Maybe the joke's on us.
“So how do you like living in a hotel, Dev?”
“I miss not having my books and my CDs, but other than that, it's not bad at all. Room service up until midnight. Maid makes my bed every morning and cleans up really well. I don't have to live in my usual hovel.”
“And speaking of hovels, my friend, our internals are looking mighty good. While yours are more hovel-like.”
“Hovel-like?”
“I don't suppose your internal polls show you how badly you're slipping, do they?” He said this ostensibly as a joke, but we both knew better.
“Shows us holding steady. Six, seven points.”
“I have to remind you what that lead was less than a month ago?”
“That's because you muzzled your man. He hasn't mentioned being abducted by aliens lately. He was bound to pick up.”
“I admit he can get a little out there once in a while, but at least he only takes his pee-pee out to screw his wife and to piss. He doesn't cast his seed over half the country.”
“Warren's changed.”
“Sure he has.”
“I'm serious.”
“I know you are and that's what's so sad. You can't admit to yourself that he's a serial fornicator. Does the name Bill Clinton sound familiar? You know, if Nichols could've kept his dick in his pants, he might have been your presidential nominee four years ago.”
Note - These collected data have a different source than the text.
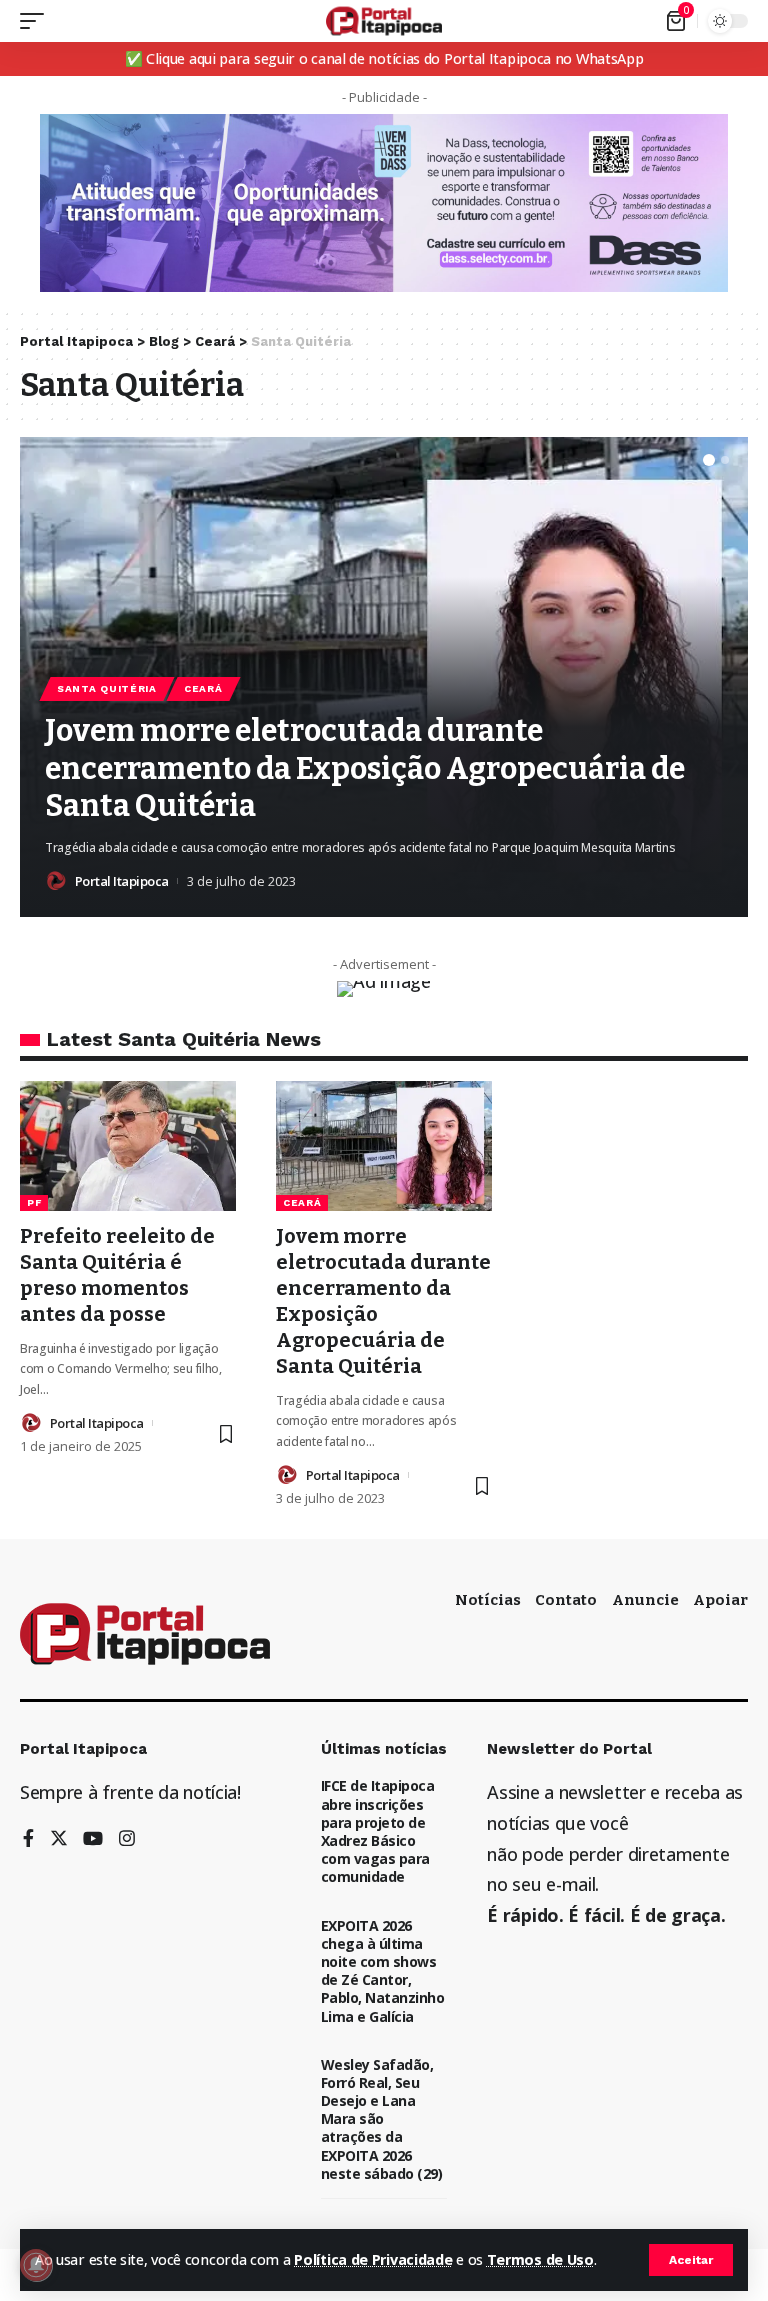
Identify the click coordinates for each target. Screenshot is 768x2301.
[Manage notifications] (36, 2265)
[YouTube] (93, 1839)
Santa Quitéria (107, 688)
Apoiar (720, 1600)
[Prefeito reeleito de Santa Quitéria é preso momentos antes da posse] (128, 1146)
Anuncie (645, 1600)
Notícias (488, 1600)
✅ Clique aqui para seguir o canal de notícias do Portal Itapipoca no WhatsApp (384, 58)
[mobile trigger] (37, 21)
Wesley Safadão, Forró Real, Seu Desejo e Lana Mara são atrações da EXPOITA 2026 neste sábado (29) (382, 2119)
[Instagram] (127, 1839)
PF (34, 1202)
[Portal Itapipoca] (384, 21)
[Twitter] (59, 1839)
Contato (566, 1600)
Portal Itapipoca (122, 881)
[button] (709, 460)
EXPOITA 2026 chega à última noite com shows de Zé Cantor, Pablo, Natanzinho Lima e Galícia (383, 1971)
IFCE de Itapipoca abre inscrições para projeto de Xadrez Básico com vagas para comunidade (378, 1831)
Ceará (203, 688)
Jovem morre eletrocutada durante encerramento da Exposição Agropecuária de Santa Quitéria (365, 768)
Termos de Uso (540, 2259)
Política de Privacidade (373, 2259)
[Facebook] (28, 1839)
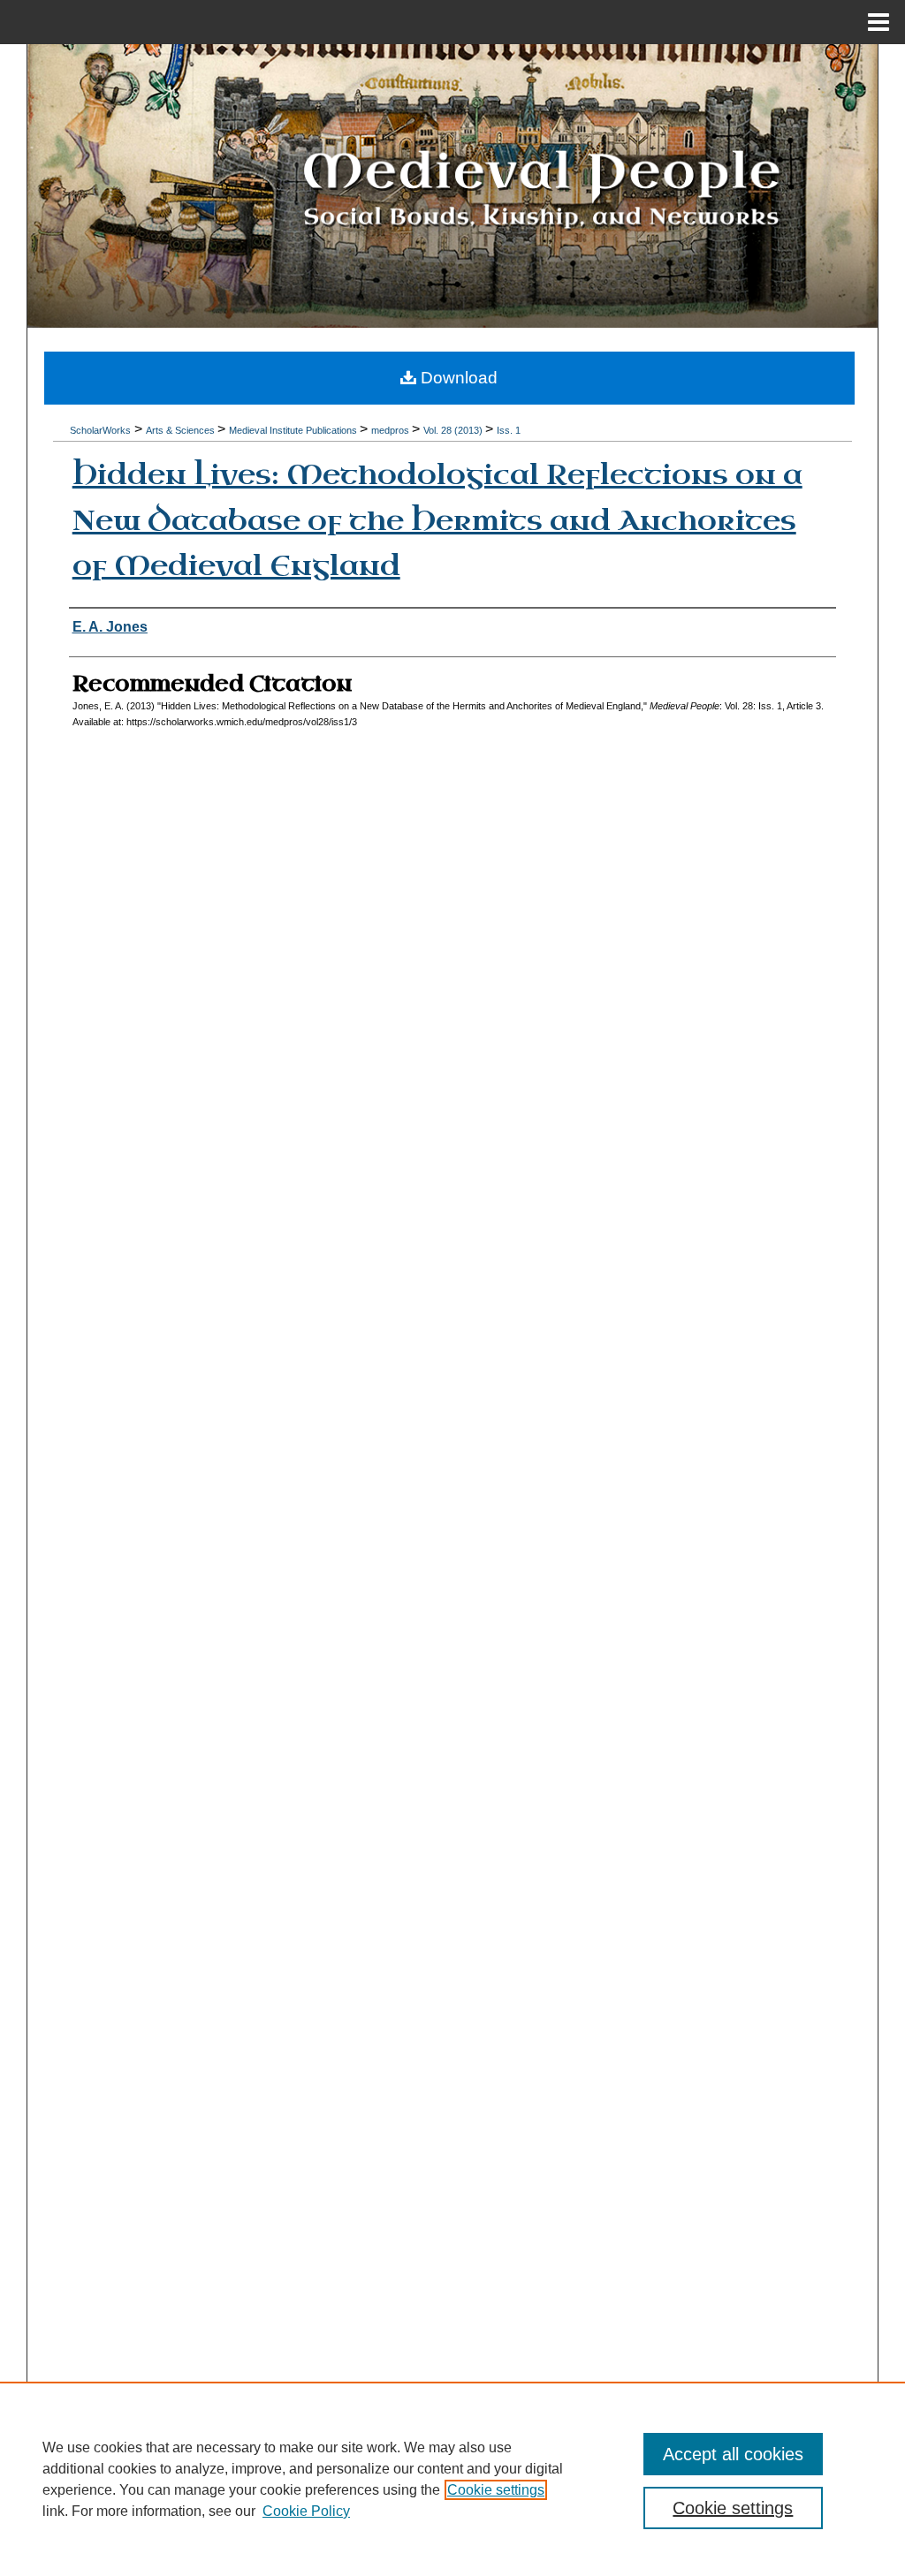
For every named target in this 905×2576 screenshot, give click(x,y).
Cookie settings (495, 2489)
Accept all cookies (733, 2454)
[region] (452, 2479)
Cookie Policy (306, 2511)
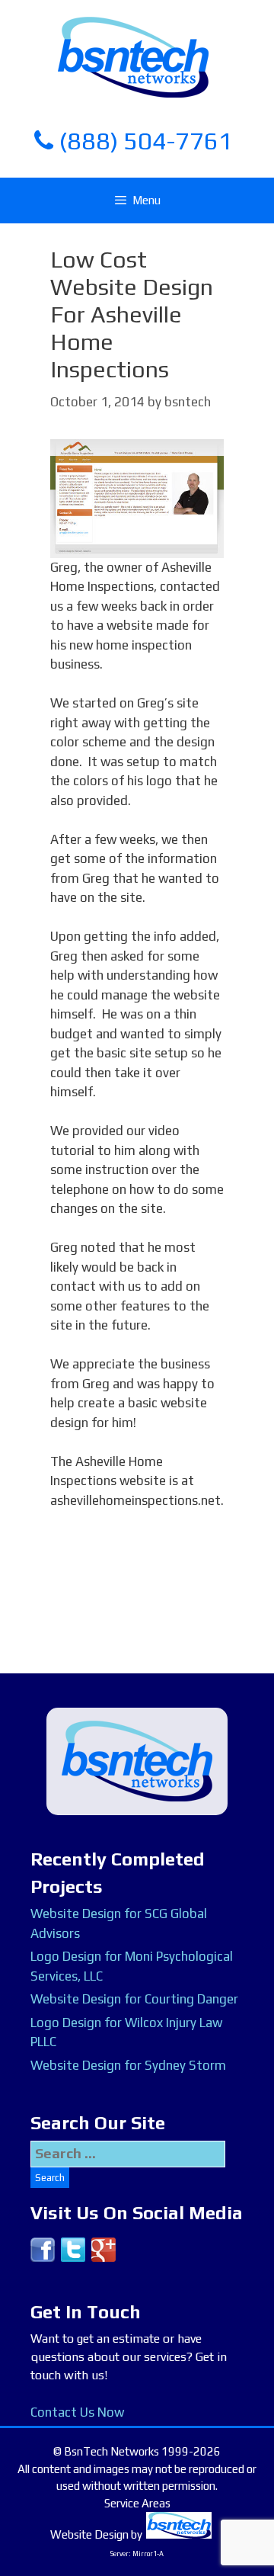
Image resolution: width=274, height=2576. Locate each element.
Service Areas (137, 2503)
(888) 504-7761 (143, 141)
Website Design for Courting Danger (134, 1999)
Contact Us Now (77, 2412)
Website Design (89, 2534)
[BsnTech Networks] (133, 56)
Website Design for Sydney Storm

There was no disputing it. Despite the fact that he wasn't a great speaker, Warren Nichols was both handsome and imposing on the stump and in front of the camera. He had a manly charm that women loved and men were able to accept. Plus, he had, or so I believed anyway, a true sympathy for the people our system had long ago tossed aside. He'd come from great wealth, but his mother had managed to give him a social conscience. The summer right before the last national nominating convention, the two leading candidates had had the same number of delegates pledged to them. Warren was considered the alternative to both of them should the convention deadlock. But forty-eight hours after the press dubbed him a serious spoiler, his own chances were spoiled when a sixth-grade teacher's husband came forward and said that Warren had slept with his wife and that he had subsequently divorced her. Warren was lucky to be elected to his Senate seat. His presidential dreams were over.
“People change.”
“You know, I believe that, Dev. I really do. I have a brother who used to have the worst temper I ever saw. His wife told him to do something about it or she'd leave him. He started seeing a counselor. He isn't perfect but he's cut it back sixty, seventy percent. People do change. I just don't happen to think Nichols has.”
“You're ruining my lunch.”
He smiled at me. “You think I spoiled
this
meal, wait'll you try to eat breakfast tomorrow morning. Lake's going to do so well tonight, you won't be able to eat for days.”